Gli effetti più importanti della globalizzazione (un consistente aumento dei commerci internazionali e degli investimenti, l'ascesa della Cina e di decine di altri paesi in via di sviluppo) sono opportunità e concorrenza. A giudicare dalla performance economica italiana, ancora una volta tra le più deboli al mondo dall'inizio del secolo, l'opportunità di penetrare nei mercati stranieri non è stata opportunamente colta, né si è fatto fronte alla concorrenza internazionale. Perché stupirsi di ciò? Del resto, secondo la Banca mondiale l'Italia si colloca in fondo alla classifica dei paesi sviluppati dove è più facile fare affari e per il World Economic Forum l'efficienza del mercato del lavoro italiano è 126esima (su 134). I paesi che occupano una posizione del genere possono attrarre investimenti e generare crescita se pagano imposte e salari come in Bangladesh, non certo come in Germania.

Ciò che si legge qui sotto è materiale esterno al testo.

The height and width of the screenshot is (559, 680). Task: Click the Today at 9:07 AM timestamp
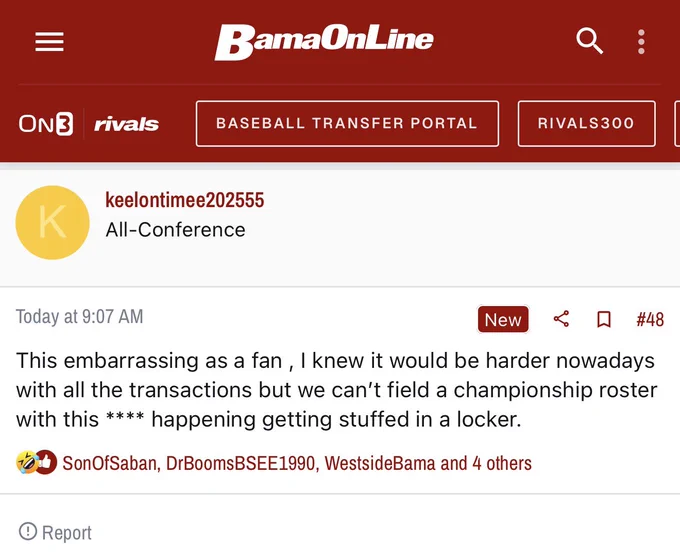[x=79, y=316]
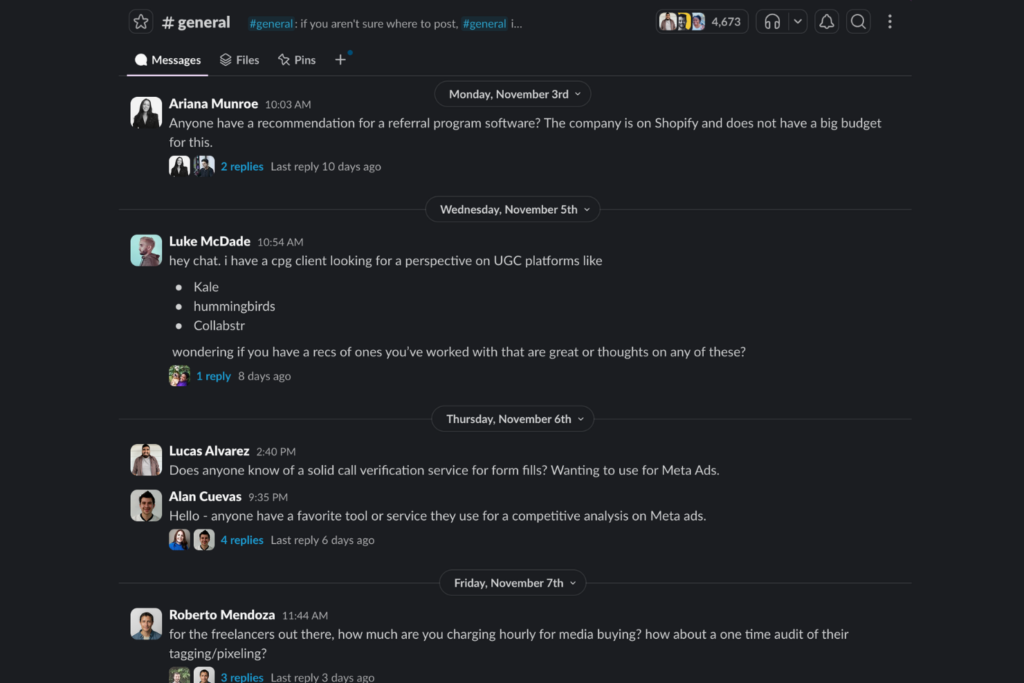Open Ariana Munroe's profile picture
Image resolution: width=1024 pixels, height=683 pixels.
(x=146, y=113)
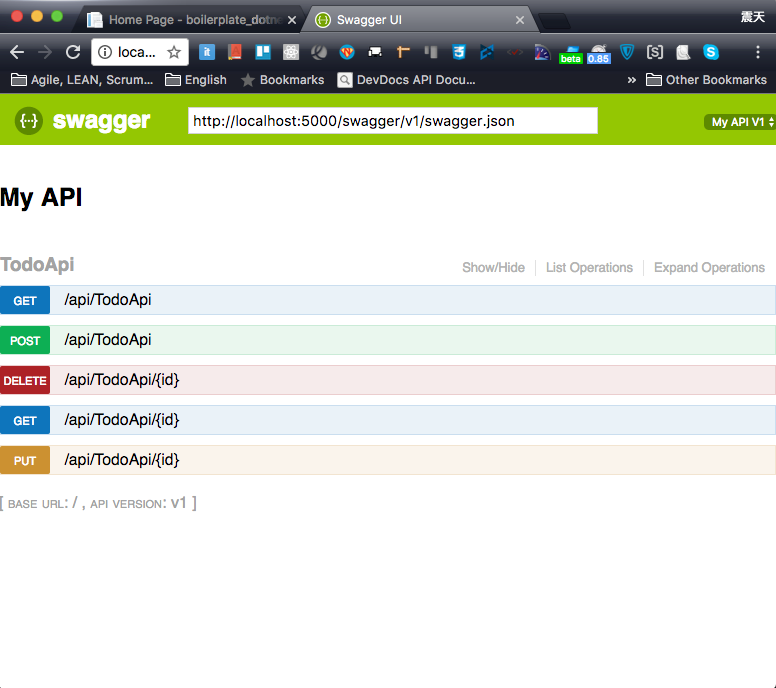Screen dimensions: 776x688
Task: Open the React DevTools extension icon
Action: [291, 53]
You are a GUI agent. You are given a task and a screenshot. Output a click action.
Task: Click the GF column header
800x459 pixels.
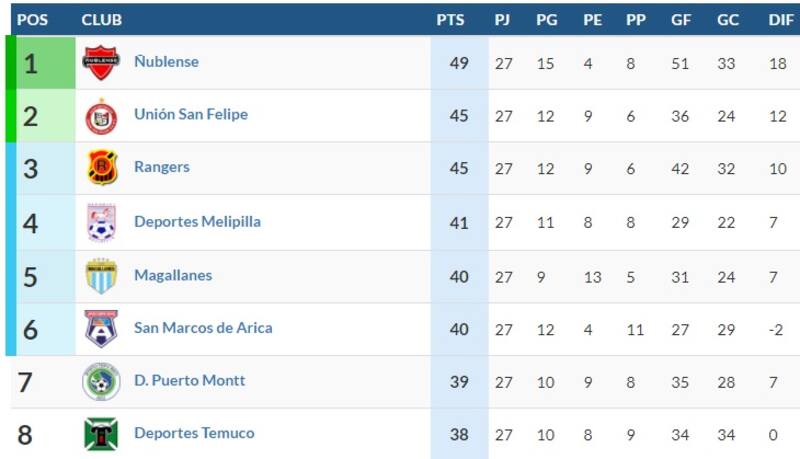[681, 19]
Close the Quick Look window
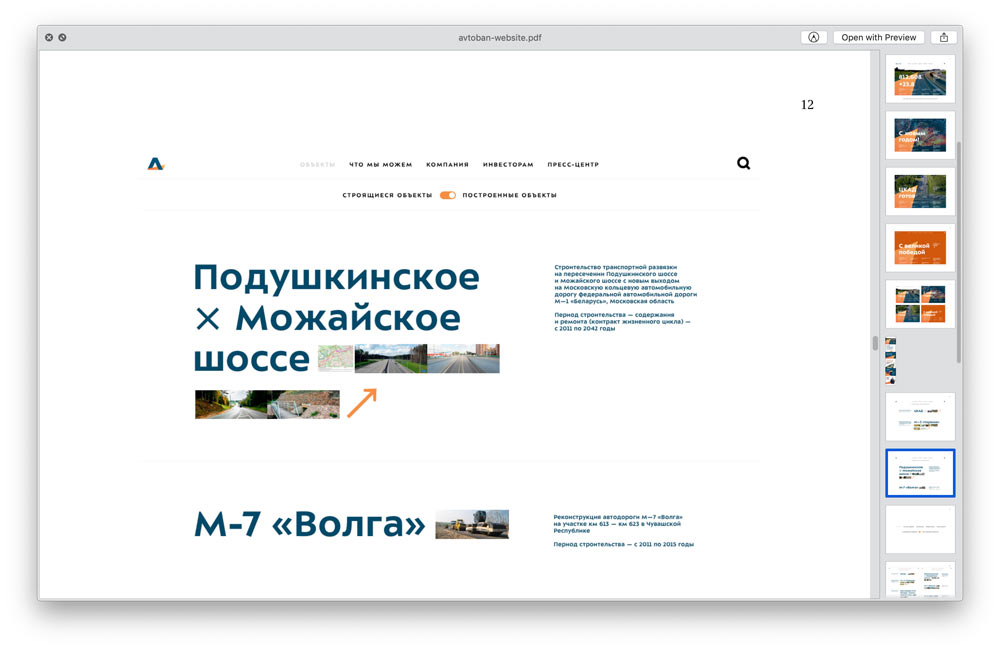Viewport: 1000px width, 650px height. (x=49, y=37)
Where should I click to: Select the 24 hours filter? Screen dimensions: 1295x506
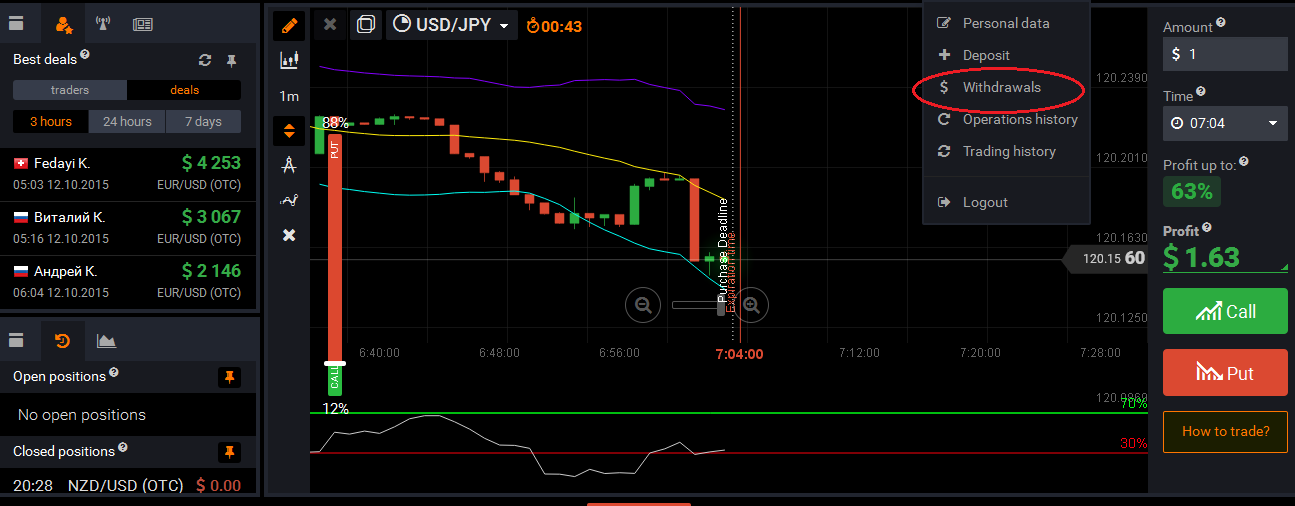point(128,122)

E QUESTO CI PORTA ALL'ALTRO grande cambiamento, l'euro, messo a punto per ridurre i costi delle transazioni, incentivare la convergenza economica e rafforzare politicamente l'Europa. Ma l'euro, proprio per come è stato concepito, ha come fondamentale conseguenza una perdita del margine politico economico di manovra. L'Italia non può ricorrere più alla svalutazione per compensare l'erosione della competitività: eppure, sulla base dei costi unitari di produzione, il costo del lavoro in Italia è superiore del 30 per cento a quello della Germania nel momento in cui si adottò l'euro. Oltretutto, l'Italia non può più stampare altra carta moneta per finanziare il deficit pubblico o rifinanziare il suo debito in scadenza. Di norma, gli stati che fanno parte di un'unione monetaria, rispecchiando la loro mancanza di margine politico di manovra e la loro impossibilità a reagire agli shock, hanno livelli di indebitamento bassi. Negli Stati Uniti i vari stati sono sotto al 10 per cento del Pil, per esempio, e anche l'indebitamento dei Lander tedeschi non supera di norma il 30 per cento del loro Pil. E allora gli stati che non possono battere moneta né svalutarla sono in grado di sostenere livelli di indebitamento pubblico pari al 120-130 per cento del Pil come in Italia senza correre il rischio di essere alla mercé degli eventi, dei mercati e della buona volontà dei loro vicini? Io credo di no.

GLI SFORZI DEL GOVERNO MONTI hanno portato l'Italia vicino al pareggio di bilancio e hanno corretto il ciclo economico, mentre per il momento i mercati sono stati rassicurati almeno in parte dalla promessa della Bce di intervenire per acquistare i bond statali. Lo spread resta alto, ma in ogni caso è sceso a livelli accettabili. Peccato che i livelli di indebitamento pubblico siano ancora in rialzo e le riforme abbiano fatto troppo poco finora per ripristinare la competitività italiana e risolvere il problema della crescita. La produzione industriale italiana al momento è inferiore del 25 per cento circa rispetto al 2007, mentre la disoccupazione è aumentata di oltre un milione di lavoratori e si prevede che la recessione continuerà nel 2013.

La verità è che le riforme indispensabili per la crescita (liberalizzazione e concorrenza nei mercati interni, governo ridimensionato e più efficiente, deregulation, riduzione dell'indebitamento pubblico, investimenti per migliorare istruzione e infrastrutture) sono appena all'inizio. Portarle a termine richiederà almeno 10 anni, forse 20. Gli italiani dovrebbero pertanto votare per coloro che hanno maggiori probabilità di intraprendere con determinazione queste riforme sul lungo periodo e viceversa dovrebbero assolutamente rifuggire dall'eleggere coloro che con parole o azioni dimostrano di non afferrare appieno quanto sia grave la loro crisi economica.